Mereka tak menyadari, jika selama ini Karell mengetahui semua masalah mereka. Membuat putra mereka itu memiliki pemikiran yang jauh lebih dewasa dari anak seusianya. Di saat para remaja di usianya bermain sepuasnya dengan teman-teman mereka.
Karell justru menghabiskan banyak waktu untuk belajar sendiri dan tanpa diketahui oleh kedua orang tuanya, cowok itu bekerja part time beberapa bulan terakhir.
Fauren menggigit bibir bawahya, menahan air matanya yang semakin turun mengalir membasahi pipinya. Ia kemudian, meraih pergelangan tangan Karell. Menundukkan kepalanya sambil terus terisak.
"Saya tak akan melakukan hal bodoh seperti kemarin, dengan meminum banyak obat penenang hingga overdosis dan koma selama beberapa hari di rumah sakit," balas Karell sambil tersenyum tipis.
Kedua orang tuanya membuang wajah ke arah lain. Beberapa minggu yang lalu, saking frustasinya akibat kedua orang tuanya yang bertengkar terus menerus, Karell meminum banyak obat penenang hingga overdosis dan koma selama beberapa hari.
Ia kira, orang tuanya akan sadar dan batal bercerai, namun usahanya sia-sia saja. Sepertinya, keputusan itu telah bulat. Ia menyesal melakukan hal tersebut, karena menyakiti dirinya sendiri.
"Karell, baik-baik saja kok, Ma, Pa!" ujar Karell dengan nada setenang mungkin.
"Mungkin, setelah ini kalian akan bertanya, saya akan memilih ikut siapa. Jawabannya, saya tak ingin memilih salah satu dari kalian. Jadi, tolong carikan solusi yang terbaik untuk permintaan saya," ujar Karell kemudian kembali masuk ke kamarnya.

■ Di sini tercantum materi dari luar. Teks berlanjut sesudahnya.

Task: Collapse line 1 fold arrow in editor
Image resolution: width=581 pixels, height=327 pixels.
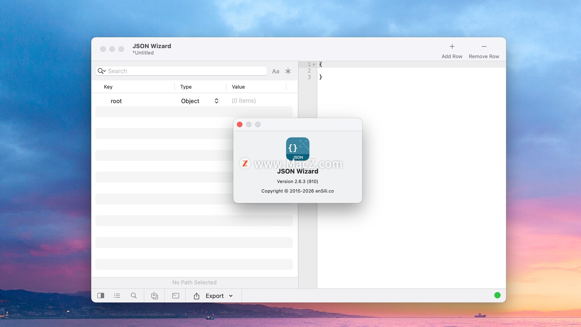Action: tap(314, 64)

Membuat Fauren dan David saling melempar pandang satu sama lain.
Karell membanting tubuhnya di kasur miliknya, ia mengusap wajahnya gusar. "Ternyata berbohong membutuhkan banyak energi."

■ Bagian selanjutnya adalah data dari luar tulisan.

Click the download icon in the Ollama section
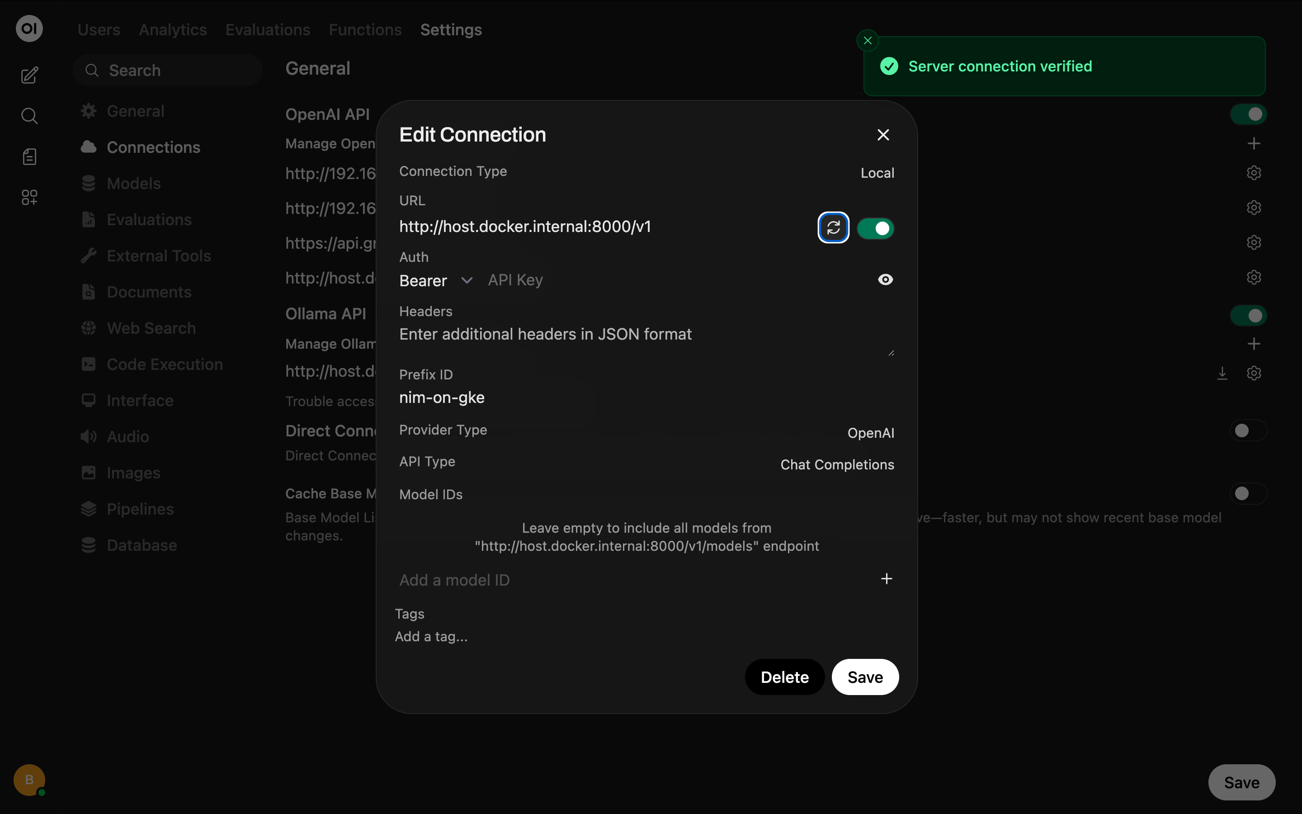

Karell memejamkan kelopak matanya. "Tak bisakah kalian mengerti? Jika aku tak baik-baik saja dengan perceraian kalian. Semua yang aku katakan adalah sebuah kebohongan. Tak ada seorang anak yang ingin orang tuanya berpisah. Termasuk aku. Kenapa selalu anak yang menjadi korban dari sebuah perceraian?"
Hari itu, cerahnya langit kota Amsterdam, Ibukota Negara Belanda, berbanding terbalik dengan kondisi Karell dan keluarganya. Hati Karell hancur, rumah tangga orang tuanya retak dan rumahnya memencarkan aura kesuraman.
***
Sementara itu, di belahan bumi yang lain, tepatnya di kota Metropolitan Jakarta, Ibukota Negara Republik Indonesia. Kondisinya beberbanding jauh terbalik.